--- START OF DOCUMENT TEXT ---

Across the course, we will rely on several Python libraries that simplify our work by providing advanced functions in different domains. We list them here with a same explanation and provide imports so that you can test your environment.

### Scientific computing libraries

Some of the most prominent scientific libraries for Python are NumPy, SciPy, and scikit-learn.

- [NumPy](https://numpy.org/) is a fundamental library for numerical computing offering support for N-dimensional arrays and scientific computing tasks, such as linear algebra, statistical analysis, and matrix manipulation. The official NumPy website provides [tutorials](https://numpy.org/learn/) and [documentation](https://numpy.org/doc/stable/).
- [SciPy](https://www.scipy.org/) is a library built on top of NumPy with additional tools and functions for optimization, integration, interpolation, signal and image processing, and more. The SciPy website offers[tutorials](https://www.scipy.org/getting-started.html) and [documentation](https://docs.scipy.org/doc/scipy/reference/).
- [Scikit-learn](https://scikit-learn.org/) is a popular machine learning library for Python, featuring simple and efficient tools for a wide range of algorithms for supervised and unsupervised learning tasks. The official scikit-learn website provides [comprehensive tutorials](https://scikit-learn.org/stable/tutorial/index.html) and [documentation](https://scikit-learn.org/stable/user_guide.html).

In [None]:
import gin
import einops
import numpy
import sklearn
import scipy
import seaborn
import tqdm

### Plotting

Python offers a variety of powerful plotting libraries for creating visually appealing and informative data visualizations.
- [Matplotlib](https://matplotlib.org/) is a widely-used plotting library for creating visualizations in Python. The official Matplotlib website offers [tutorials](https://matplotlib.org/stable/tutorials/index.html) and [documentation](https://matplotlib.org/stable/contents.html).
- [Pandas](https://pandas.pydata.org/) is a data manipulation library for Python that also includes basic plotting capabilities built on top of Matplotlib. The Pandas website provides [tutorials](https://pandas.pydata.org/docs/getting_started/intro_tutorials/index.html) and [documentation](https://pandas.pydata.org/docs/).

--- END OF DOCUMENT TEXT ---

- **TASKS TO PERFORM**
a) Transcribe the Python libraries text from "Across the course, we" to "SciPy, and scikit-learn.".
b) Continue the Python libraries text from the point where it ends.
The material after this point is separate from the Python libraries text.

--- START OF DATA EXCERPT ---

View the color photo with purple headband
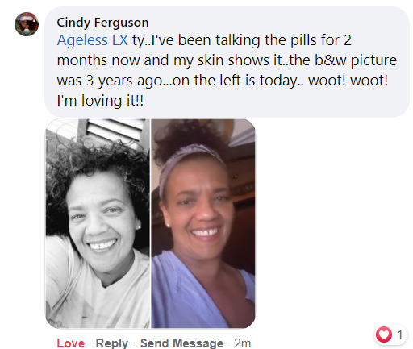 [x=203, y=223]
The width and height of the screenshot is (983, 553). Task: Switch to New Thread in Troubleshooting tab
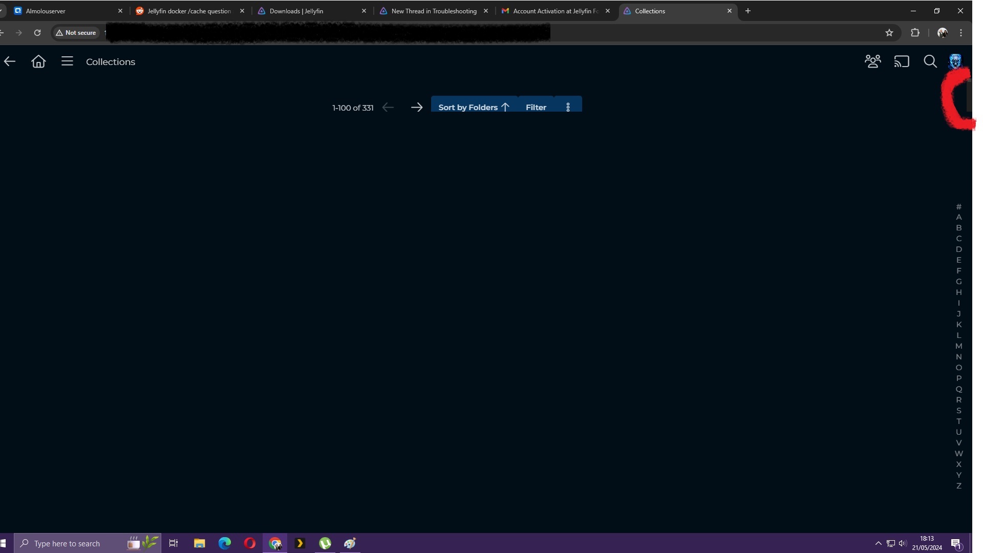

--- END OF DATA EXCERPT ---

- **SOLVED TASKS**
a)
Across the course, we will rely on several Python libraries that simplify our work by providing advanced functions in different domains. We list them here with a same explanation and provide imports so that you can test your environment.

### Scientific computing libraries

Some of the most prominent scientific libraries for Python are NumPy, SciPy, and scikit-learn.

b)
- [Bokeh](https://bokeh.org/) is a library for creating interactive and web-based visualizations with complex, interactive plots and allows creating web applications and dashboards. The official Bokeh website offers a [user guide](https://docs.bokeh.org/en/latest/index.html) and various tutorials.
- [Plotly](https://plotly.com/python/) is another library for creating interactive and web-based visualizations. The official Plotly Python website provides an extensive [collection of tutorials](https://plotly.com/python/plotly-express/) and [documentation](https://plotly.com/python-api-reference/).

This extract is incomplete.